# Records to process
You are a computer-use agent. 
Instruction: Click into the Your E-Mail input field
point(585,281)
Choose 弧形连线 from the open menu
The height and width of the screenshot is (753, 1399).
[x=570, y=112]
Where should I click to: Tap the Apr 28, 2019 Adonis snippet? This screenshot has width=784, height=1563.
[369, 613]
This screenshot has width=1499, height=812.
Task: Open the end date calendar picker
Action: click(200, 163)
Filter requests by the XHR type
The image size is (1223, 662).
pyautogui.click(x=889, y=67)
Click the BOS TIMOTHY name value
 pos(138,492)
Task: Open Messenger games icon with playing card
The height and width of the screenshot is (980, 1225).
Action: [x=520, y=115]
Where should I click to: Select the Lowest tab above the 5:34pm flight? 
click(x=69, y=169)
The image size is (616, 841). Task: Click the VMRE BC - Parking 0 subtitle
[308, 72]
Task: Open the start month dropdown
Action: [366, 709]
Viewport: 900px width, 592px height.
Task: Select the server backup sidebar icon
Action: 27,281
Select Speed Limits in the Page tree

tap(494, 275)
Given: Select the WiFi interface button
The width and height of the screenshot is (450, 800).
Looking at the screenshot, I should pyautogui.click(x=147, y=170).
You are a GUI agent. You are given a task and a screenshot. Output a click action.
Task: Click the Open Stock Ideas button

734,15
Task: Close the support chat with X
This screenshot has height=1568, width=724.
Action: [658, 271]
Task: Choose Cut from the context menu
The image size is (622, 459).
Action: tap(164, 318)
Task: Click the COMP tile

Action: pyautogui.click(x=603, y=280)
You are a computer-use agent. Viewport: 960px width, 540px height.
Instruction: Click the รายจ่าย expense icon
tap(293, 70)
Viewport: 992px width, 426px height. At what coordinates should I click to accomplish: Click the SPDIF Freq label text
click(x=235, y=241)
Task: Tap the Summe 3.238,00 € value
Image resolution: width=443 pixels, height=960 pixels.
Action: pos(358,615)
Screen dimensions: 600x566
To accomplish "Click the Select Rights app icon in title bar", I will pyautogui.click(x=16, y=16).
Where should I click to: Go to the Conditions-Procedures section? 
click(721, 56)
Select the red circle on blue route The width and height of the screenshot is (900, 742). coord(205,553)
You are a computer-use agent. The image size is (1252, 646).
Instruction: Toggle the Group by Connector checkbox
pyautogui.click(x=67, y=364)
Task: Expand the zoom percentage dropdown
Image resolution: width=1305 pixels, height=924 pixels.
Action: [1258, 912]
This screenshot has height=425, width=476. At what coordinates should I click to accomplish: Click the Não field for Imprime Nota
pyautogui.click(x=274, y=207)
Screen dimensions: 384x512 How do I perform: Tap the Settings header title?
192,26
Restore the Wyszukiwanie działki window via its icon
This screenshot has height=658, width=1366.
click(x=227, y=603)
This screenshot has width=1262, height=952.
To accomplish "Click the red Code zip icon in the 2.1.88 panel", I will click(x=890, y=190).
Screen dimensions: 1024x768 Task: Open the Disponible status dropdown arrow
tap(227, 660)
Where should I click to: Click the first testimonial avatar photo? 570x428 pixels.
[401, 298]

# What this task involves
The answer should consist only of the lines from the line containing "Where should I click to: Click" through the final line of the listing above, reproduced exactly.

# Output of the exercise
Where should I click to: Click the first testimonial avatar photo? 570x428 pixels.
[401, 298]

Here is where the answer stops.